Exercise details> Starting with the line with "Where should I" and going on through the line with "click(x=344, y=97)", replace "screenshot" with "image" and leave everything else unchanged. Return only those lines, without the pictures.

Provided entries>
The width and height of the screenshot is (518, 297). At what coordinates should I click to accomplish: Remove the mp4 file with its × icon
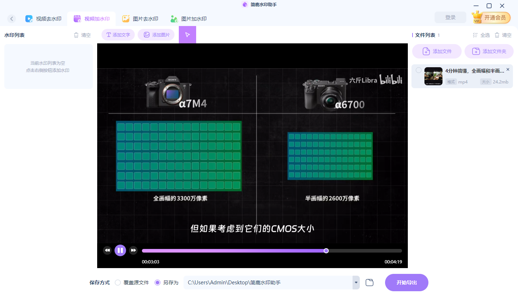[x=508, y=69]
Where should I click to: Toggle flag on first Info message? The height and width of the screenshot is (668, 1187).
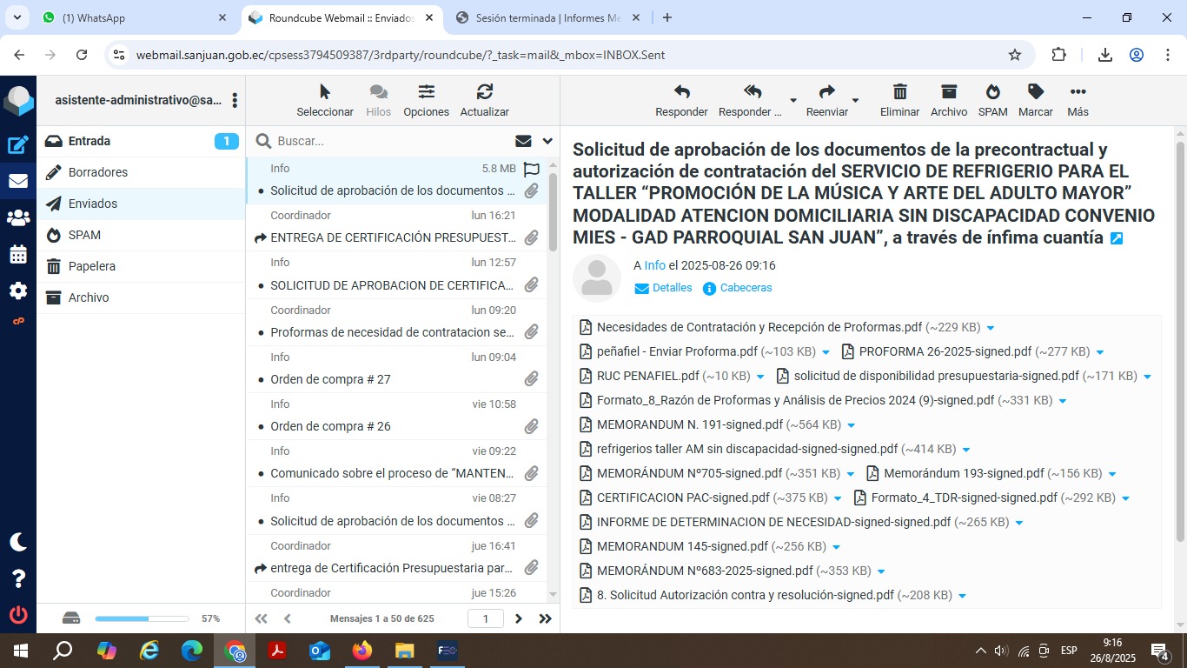531,170
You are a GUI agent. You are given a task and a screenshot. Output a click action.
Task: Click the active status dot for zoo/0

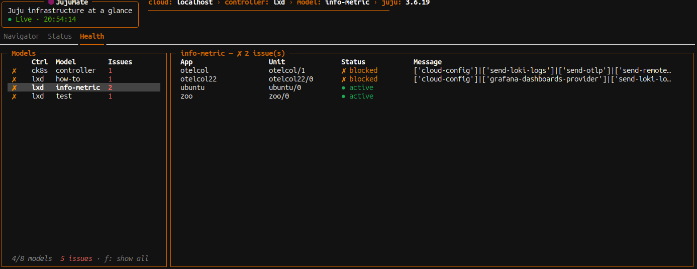click(x=344, y=97)
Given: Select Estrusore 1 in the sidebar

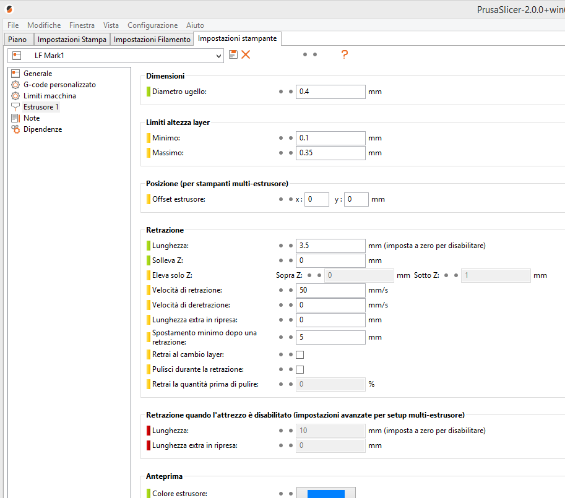Looking at the screenshot, I should pyautogui.click(x=41, y=107).
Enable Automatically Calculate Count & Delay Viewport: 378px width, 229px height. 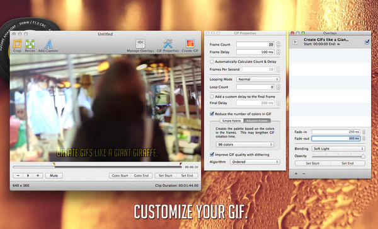[x=212, y=62]
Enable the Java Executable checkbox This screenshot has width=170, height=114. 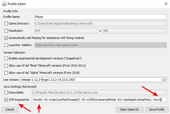(x=6, y=92)
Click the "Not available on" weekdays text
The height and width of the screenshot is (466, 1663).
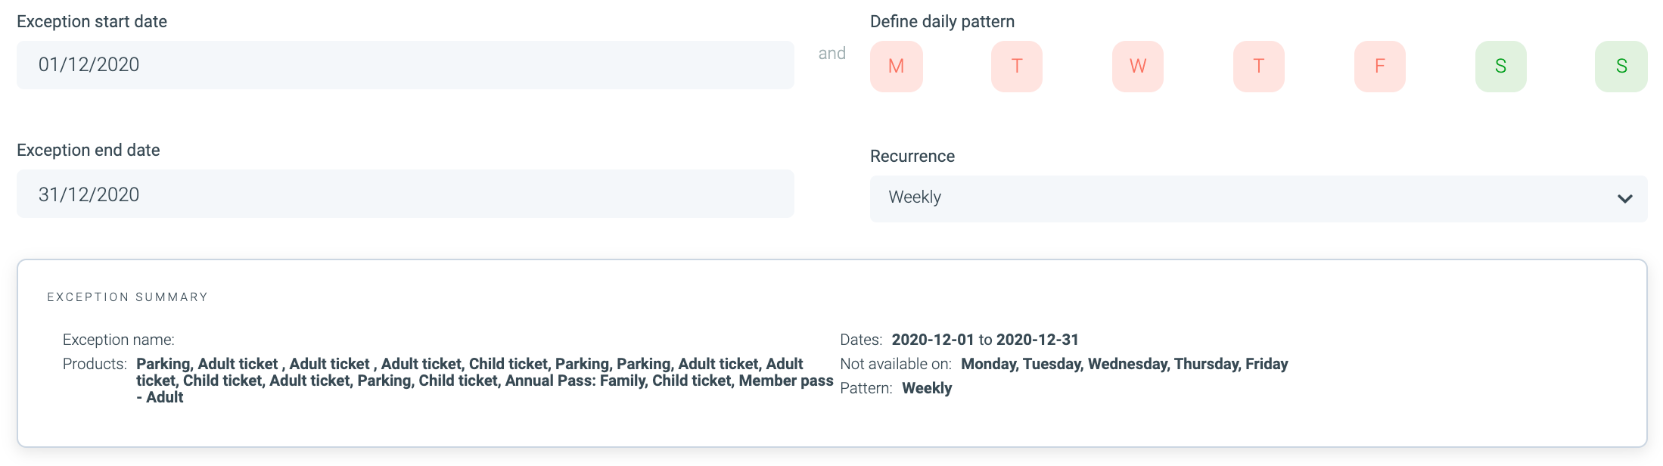pyautogui.click(x=1124, y=364)
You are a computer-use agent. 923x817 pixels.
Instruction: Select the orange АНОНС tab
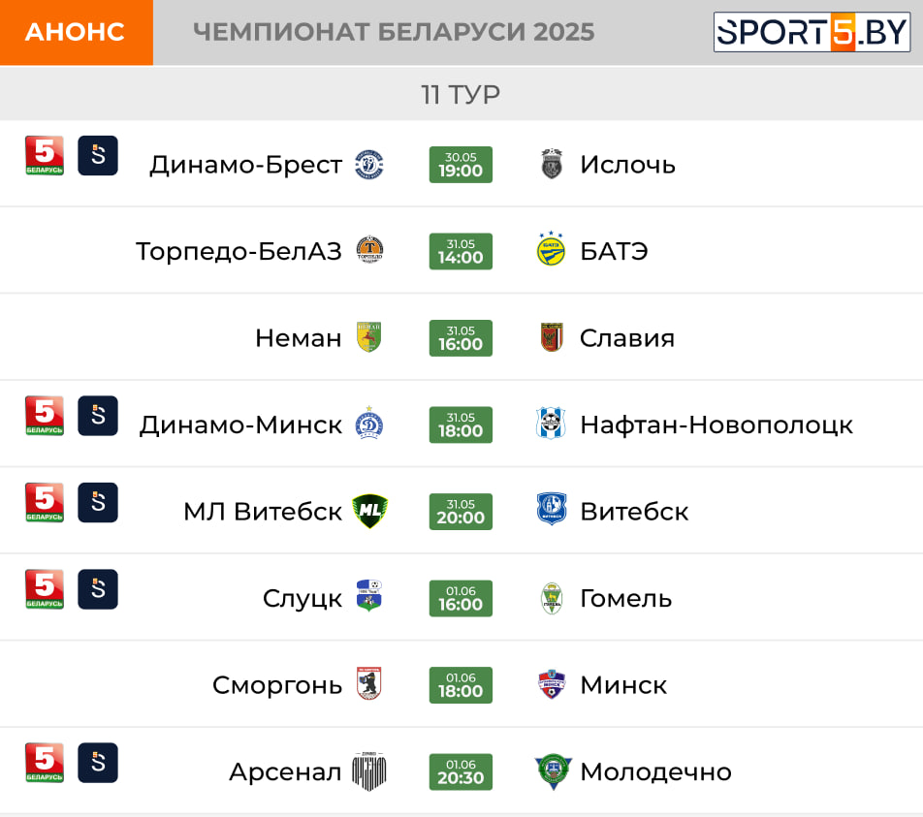tap(77, 32)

Answer to this task>
Where should I click to: Toggle flag on first Info message? The height and width of the image is (668, 1187).
531,170
You are a GUI agent. You are given a task and a image. Output a click action.
Task: Click the active status dot for zoo/0

click(x=344, y=97)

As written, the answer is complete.